Curtain falls on Tony and the gang as 'Sopranos' scriptwriter makes his exit
Fans awaiting the fourth season of the hit Mafia series The Sopranos should get their viewing pleasure while they can – the creator of the television programme has warned that its life is nearing a natural, and entirely non-violent end.
David Chase, who has been writing the scripts about Tony Soprano and the tribulations of his family and his New Jersey crime clan from the start, told a Los Angeles conference of television critics that the next and fifth season will be his laston the programme.
Although HBO, the cable channel that broadcasts the show in the US, could theoretically continue it without Mr Chase, it seems unlikely.
"I wouldn't say it's irrevocable," Mr Chase said. "If they decide to go on, from a business standpoint, they could."
However, the two stars of the programme, James Gandolfini, who plays Tony Soprano, and Edie Falco, who portrays his wife, Carmela, both indicated that they would leave the set with Mr Chase. "I started with him. I'd like to finish with him," Ms Falco told the meeting.
The fourth season is due to be screened in Britain on Channel 4 this October. It opens for American audiences a month earlier.
Mr Chase said it would focus on the relationship between Tony and Carmela, but he declined to reveal the final fate awaiting Tony and the rest of the gang.

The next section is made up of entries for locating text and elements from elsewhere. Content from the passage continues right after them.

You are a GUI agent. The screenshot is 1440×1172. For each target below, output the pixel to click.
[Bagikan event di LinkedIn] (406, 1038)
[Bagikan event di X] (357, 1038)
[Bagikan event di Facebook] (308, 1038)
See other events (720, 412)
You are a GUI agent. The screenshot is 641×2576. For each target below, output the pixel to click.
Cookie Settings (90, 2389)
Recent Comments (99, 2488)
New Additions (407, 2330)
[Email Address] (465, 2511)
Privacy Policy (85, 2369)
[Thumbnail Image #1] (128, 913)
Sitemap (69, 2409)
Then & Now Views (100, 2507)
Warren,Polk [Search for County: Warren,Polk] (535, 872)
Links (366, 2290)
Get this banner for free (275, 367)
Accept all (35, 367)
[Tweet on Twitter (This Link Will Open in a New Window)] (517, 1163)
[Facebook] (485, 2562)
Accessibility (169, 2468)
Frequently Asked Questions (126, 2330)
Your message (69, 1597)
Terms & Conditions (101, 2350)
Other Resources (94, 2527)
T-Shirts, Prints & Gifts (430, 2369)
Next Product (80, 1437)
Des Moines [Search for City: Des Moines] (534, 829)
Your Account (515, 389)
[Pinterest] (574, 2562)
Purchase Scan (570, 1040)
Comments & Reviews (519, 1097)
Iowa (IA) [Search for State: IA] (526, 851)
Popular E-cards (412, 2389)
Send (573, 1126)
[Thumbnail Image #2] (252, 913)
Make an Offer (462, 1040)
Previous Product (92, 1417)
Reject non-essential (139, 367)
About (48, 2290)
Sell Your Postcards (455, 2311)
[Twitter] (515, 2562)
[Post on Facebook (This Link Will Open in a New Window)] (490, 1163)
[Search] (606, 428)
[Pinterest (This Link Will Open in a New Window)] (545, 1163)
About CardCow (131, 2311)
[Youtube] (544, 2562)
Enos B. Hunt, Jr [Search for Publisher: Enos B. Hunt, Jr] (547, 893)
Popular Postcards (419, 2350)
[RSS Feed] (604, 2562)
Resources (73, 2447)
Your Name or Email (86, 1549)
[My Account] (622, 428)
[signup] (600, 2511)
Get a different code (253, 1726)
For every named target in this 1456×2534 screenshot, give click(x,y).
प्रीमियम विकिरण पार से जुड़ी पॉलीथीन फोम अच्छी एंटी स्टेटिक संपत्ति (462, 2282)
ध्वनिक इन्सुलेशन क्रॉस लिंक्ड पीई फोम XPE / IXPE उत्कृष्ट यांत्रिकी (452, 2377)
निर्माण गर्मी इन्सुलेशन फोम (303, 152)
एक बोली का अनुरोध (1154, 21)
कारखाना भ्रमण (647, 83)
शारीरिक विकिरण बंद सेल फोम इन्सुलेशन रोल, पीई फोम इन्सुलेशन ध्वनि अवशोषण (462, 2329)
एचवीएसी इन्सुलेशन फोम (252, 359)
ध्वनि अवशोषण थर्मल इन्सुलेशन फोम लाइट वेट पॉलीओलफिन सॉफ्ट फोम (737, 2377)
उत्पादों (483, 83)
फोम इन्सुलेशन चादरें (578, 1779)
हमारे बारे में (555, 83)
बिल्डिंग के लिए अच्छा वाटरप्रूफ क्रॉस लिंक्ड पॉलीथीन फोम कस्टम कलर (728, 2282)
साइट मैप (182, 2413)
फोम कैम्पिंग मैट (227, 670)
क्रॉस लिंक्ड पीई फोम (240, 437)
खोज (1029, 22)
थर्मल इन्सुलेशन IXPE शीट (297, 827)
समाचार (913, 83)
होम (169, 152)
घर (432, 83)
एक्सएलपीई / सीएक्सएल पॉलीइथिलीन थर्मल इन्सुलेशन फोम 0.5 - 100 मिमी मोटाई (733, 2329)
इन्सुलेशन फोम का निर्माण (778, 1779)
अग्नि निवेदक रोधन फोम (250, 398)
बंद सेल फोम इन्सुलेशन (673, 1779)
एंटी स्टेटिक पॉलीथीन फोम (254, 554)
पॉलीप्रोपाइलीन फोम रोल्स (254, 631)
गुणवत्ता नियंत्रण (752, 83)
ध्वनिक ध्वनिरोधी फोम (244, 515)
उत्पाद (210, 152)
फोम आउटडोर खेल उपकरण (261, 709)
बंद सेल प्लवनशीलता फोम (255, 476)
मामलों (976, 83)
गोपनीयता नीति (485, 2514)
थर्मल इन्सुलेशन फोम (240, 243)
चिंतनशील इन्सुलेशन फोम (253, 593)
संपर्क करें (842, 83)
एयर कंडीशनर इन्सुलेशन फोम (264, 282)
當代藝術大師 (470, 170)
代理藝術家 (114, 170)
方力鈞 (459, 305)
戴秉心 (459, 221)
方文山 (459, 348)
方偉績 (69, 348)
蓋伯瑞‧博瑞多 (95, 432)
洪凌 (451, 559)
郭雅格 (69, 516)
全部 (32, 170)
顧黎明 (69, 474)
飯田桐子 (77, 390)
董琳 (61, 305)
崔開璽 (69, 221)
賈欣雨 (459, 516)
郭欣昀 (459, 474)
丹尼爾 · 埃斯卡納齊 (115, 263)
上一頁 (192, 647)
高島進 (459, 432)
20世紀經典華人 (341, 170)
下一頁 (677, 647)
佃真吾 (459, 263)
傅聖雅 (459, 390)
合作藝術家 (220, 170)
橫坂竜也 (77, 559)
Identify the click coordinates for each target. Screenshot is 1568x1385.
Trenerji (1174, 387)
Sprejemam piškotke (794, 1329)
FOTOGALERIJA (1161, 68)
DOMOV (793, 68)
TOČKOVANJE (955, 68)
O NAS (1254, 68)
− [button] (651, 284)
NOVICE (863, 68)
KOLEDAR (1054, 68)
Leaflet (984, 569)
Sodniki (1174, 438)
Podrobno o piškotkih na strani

The end of The Sopranos, which has won a cult following and a raft of awards, will leave a gaping hole in the schedules of both HBO and Channel 4.
* The film director Steven Spielberg will follow his hit Second World War television epic Band of Brothers with an eight-part mini-series on the life of King Arthur. He is due to start work on the saga, which will have a budget of about £6.5m per episode, early next year.